The majority of the letters appear to come from financial firms and investment professionals that provide investment products and/or investment advice to retirement plans. Comments in these letters generally express the view that the proposed rules are “unworkable”, “misguided”, laden with “critical flaws”, “overly expensive”, “confusing”, “impossible to implement”, “complicated” and other creative ways of basically saying the same thing. These opinions are not entirely surprising as the rules, once implemented, will change the way many financial advisors operate and impose additional obligations and liability on such investment providers and advisers.
Another, much smaller group of comments, come from groups or individuals representing the interests of individual employees and participants. Again, I’m not surprised that many of these letters laud the new proposed rules for finally providing much needed safeguards and protection to the presently-abused individual plan participants and beneficiaries.
Even some politicians commented to the DOL. The politicians, for the most part, express views of their constituents, or based upon the tenor of many of the letters, their larger campaign contributors.
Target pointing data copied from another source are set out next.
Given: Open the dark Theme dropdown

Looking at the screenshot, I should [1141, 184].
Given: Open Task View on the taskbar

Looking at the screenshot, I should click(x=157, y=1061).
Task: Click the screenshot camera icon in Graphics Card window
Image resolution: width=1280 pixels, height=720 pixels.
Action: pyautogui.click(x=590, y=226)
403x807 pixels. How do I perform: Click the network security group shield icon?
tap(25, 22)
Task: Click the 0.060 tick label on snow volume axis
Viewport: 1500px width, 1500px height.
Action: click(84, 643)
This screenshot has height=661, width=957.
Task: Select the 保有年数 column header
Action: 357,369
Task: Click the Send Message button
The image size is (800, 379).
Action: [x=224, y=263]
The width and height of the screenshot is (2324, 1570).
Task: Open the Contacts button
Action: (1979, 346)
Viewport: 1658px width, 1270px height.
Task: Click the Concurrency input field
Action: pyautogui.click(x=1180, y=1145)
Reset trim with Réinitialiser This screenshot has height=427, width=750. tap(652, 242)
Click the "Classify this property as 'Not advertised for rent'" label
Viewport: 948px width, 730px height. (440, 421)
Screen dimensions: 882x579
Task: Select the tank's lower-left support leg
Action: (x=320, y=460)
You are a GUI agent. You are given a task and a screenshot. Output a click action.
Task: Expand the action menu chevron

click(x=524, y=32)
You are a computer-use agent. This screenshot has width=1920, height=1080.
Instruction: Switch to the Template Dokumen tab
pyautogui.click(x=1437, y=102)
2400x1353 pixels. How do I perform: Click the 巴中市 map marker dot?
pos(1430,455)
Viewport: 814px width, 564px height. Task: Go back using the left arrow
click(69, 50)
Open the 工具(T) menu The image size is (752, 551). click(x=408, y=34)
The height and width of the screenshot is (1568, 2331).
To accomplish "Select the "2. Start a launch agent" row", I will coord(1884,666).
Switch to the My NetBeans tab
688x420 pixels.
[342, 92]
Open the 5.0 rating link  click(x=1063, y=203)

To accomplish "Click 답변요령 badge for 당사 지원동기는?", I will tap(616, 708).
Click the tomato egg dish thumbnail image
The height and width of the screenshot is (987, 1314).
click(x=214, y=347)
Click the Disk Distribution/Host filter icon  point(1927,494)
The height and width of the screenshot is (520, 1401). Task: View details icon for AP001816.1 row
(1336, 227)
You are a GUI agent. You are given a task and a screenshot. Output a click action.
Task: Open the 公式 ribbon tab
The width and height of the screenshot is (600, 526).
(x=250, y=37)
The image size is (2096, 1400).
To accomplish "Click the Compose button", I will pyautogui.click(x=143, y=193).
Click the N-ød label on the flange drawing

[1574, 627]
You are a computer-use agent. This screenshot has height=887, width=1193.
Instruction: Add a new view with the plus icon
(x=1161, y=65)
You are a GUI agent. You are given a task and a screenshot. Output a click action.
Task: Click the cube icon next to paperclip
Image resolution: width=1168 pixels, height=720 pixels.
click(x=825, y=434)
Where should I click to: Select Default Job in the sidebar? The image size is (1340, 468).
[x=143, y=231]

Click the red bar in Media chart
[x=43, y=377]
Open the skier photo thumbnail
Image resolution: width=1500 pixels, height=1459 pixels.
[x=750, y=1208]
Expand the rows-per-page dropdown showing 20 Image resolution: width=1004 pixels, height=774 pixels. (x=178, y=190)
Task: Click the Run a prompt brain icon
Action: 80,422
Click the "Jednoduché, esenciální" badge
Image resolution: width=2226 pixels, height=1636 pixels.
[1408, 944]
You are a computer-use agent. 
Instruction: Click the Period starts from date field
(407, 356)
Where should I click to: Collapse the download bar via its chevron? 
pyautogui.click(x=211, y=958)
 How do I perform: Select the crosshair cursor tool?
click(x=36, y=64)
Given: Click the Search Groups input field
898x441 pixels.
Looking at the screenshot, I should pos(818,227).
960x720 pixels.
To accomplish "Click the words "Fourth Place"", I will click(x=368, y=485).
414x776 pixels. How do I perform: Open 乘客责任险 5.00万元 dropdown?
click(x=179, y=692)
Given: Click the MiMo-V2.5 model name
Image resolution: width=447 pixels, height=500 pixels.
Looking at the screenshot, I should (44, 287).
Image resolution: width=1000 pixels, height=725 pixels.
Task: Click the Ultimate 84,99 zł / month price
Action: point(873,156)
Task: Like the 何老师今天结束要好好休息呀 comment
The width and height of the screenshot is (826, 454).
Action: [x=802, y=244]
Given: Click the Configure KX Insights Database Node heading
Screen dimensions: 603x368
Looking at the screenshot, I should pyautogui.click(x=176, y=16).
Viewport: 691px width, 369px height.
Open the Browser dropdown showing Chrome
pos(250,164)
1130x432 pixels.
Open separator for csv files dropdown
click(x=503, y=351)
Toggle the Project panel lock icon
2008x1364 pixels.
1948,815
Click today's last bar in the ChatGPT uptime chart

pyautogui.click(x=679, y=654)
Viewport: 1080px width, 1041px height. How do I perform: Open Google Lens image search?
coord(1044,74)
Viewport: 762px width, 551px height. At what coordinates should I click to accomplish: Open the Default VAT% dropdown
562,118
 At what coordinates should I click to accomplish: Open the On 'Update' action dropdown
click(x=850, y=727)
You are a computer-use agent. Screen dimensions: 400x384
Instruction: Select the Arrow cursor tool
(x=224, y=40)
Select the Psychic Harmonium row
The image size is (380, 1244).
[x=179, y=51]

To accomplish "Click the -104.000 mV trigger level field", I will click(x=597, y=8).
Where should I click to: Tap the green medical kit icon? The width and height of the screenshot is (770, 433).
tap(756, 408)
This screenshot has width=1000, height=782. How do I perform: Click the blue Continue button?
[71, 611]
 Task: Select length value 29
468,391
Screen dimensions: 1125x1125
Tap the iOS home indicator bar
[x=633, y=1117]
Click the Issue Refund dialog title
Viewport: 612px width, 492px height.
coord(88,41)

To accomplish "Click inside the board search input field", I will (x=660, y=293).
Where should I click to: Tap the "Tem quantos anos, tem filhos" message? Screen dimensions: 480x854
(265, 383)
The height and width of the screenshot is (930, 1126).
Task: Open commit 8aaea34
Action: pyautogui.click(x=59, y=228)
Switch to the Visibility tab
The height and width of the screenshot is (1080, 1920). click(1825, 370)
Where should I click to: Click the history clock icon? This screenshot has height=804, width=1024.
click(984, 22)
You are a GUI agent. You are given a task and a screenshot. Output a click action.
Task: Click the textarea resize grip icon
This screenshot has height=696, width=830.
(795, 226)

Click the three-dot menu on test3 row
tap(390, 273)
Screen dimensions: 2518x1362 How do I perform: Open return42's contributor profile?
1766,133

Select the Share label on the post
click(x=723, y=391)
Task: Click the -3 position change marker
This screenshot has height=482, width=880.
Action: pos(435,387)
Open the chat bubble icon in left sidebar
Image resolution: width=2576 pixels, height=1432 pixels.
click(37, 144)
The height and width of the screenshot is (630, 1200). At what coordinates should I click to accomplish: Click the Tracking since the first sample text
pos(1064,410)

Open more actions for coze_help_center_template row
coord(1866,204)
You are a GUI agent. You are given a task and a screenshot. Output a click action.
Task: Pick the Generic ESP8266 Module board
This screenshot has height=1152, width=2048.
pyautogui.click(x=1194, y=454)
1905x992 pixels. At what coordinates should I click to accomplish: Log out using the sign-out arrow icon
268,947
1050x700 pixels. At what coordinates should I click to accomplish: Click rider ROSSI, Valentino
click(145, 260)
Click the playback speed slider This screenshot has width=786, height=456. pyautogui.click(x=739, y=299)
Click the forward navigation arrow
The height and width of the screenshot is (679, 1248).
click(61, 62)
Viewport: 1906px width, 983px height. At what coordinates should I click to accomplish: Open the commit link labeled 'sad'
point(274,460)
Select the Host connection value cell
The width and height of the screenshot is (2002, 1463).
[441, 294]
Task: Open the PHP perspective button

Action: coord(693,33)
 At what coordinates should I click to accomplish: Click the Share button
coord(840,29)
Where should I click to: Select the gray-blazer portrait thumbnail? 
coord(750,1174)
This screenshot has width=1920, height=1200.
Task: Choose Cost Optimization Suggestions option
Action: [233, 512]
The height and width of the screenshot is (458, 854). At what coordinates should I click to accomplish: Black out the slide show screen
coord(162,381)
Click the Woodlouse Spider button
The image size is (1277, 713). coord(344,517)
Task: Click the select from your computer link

The comment letters are interesting and, in many cases, quite informative. Some of the letters deftly point out flaws in the proposed rules that need to be corrected and supply suggested exceptions that should strongly be considered for implementation. After all, that is the purpose of having a comment period; to allow individuals to point out concerns and suggest changes that should be considered.
Nonetheless, the most interesting letter I read, and please note I did not read them all, came from Daniel Gallagher, one of five Commissioner of the Securities and Exchange Commission. The SEC is also charged with protecting the interests of individual investors, and, thus, plan participants and beneficiaries. Mr. Gallagher, apparently not a fan of the DOL proposal, wrote the following:
…It is clear to me that the DOL rulemaking is a fait accompli and that the comment process is merely perfunctory, yet I feel compelled to weigh in on the Fiduciary Proposal because I am convinced that the rule, when finalized, will harm investors and the U.S. capital markets. The proposal is grounded in the misguided notion that charging fees based on the amount of assets under management is superior in every respect and for every investor to charging commission based fees. It brazenly dismisses both suitability as a proper standard of care for brokers and the FINRA arbitration system as a mechanism to resolve disputes between financial professionals and their clients- good for plaintiffs' lawyers, bad for investors…
Like so many other bad government policies, the DOL rule will affirmatively harm those it ostensibly sets out to help.
…DOL is choosing to substitute its judgement for that of the expert regulator of broker-dealers, in the process denying investors a choice in products, services, and financial professionals.
…DOL should scrap the Fiduciary Proposal and start working in a meaningful way with the Commission to address the DOL's concerns about broker fees for retirement accounts.
Obviously, Mr. Gallagher is stating his own beliefs and is not purporting to represent the viewpoint of the SEC. Nonetheless, he raises issues that should be addressed before final rules can be implemented. Virtually everyone recognizes that protections need to be implemented to reduce the abuses perpetrated by some, albeit a very small minority, of professional advisers and investment professionals. However, perhaps the DOL should consider going back to the drawing board to come up with a less controversial set of fiduciary rules that will provide those needed protections.